Tingginya harga tembakau Madura dimanfaatkan oknum pedagang yang hanya berpikir untung. Mereka diduga mendatangkan tembakau dari Jawa untuk dioplos dengan tembakau Madura.

Ada beberapa daerah di Sumenep yang berdasarkan informasi masyarakat menjadi tempat pengoplosan tembakau Jawa. Kasi Tanaman Semusim Dispertapahorbun Sumenep Bejo Budiono tidak menampik ada tembakau Jawa yang masuk ke Sumenep.

Dia mengaku mendapat laporan dari kelompok tani tentang aktivitas mengoplos tembakau. Menurut dia, pengoplosan tembakau terjadi di wilayah barat Sumenep. ”Saya mendapat laporan dari kelompok tani bahwa ada tembakau Jawa yang masuk ke Sumenep,” kata Bejo.

Dijelaskan, pedagang yang mendatangkan tembakau Jawa rata-rata pedagang bawah. Mereka membeli daun tembakau dari petani Jawa untuk dirajang di Sumenep. Agar kualitasnya meningkat, daun tembakau Jawa itu dicampur dengan tembakau asli Madura.

Bejo mengaku tidak bisa menindak pedagang yang mendatangkan tembakau Jawa. Sebab, tidak ada regulasi yang mengatur tentang larangan tembakau luar Madura masuk ke Sumenep. Begitu pun sebaliknya, tidak ada larangan tembakau Madura masuk ke Jawa.

”Kan tidak ada larangan. Tembakau Jawa tidak dilarang masuk Sumenep,” jelasnya. ”Tembakau Sumenep juga tidak dilarang masuk ke Jawa,” tambah dia.

Menurut dia, mengoplos tembakau Madura dengan tembakau Jawa merusak kualitas tembakau lokal. Sebab, dari segi warna serta aroma berbeda. Pihak gudang pasti mengetahui mana tembakau yang benar-benar asli Madura dan mana yang campuran.
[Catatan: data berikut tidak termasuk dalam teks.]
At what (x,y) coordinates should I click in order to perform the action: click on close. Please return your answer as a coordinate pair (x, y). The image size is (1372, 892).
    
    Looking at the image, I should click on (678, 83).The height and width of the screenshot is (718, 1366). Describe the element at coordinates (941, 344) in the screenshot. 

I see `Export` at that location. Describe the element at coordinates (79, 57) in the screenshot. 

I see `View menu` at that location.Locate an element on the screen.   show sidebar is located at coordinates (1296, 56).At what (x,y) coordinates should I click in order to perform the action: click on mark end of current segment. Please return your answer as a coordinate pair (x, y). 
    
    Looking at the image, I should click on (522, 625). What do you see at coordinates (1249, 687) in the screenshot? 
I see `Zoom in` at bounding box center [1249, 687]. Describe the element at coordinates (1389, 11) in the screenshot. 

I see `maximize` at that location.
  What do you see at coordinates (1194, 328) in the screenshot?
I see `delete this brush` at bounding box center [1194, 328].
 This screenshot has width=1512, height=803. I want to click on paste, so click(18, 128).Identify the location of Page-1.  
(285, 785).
”Kami hanya bisa menyarankan agar tidak mencampur tembakau Madura dengan tembakau Jawa. Itu merugikan,” ujarnya.

Namun ternyata, tidak semua pedagang mau membeli tembakau dari Jawa. Seperti Rihwan, pedagang tembakau di Kecamatan Gapura, Sumenep. Menurutnya, lebih baik membeli daun tembakau milik petani lokal daripada jauh-jauh membeli ke Jawa.

”Kalau hitung-hitungan bisnis, untungannya tidak besar. Membeli daun tembakau di Jawa masih harus pakai transportasi. Biayanya lebih mahal,” katanya. ”Lagi pula, stok tembakau Madura masih banyak. Bagi saya lebih baik membeli tembakau yang ada di sini,” tegas dia.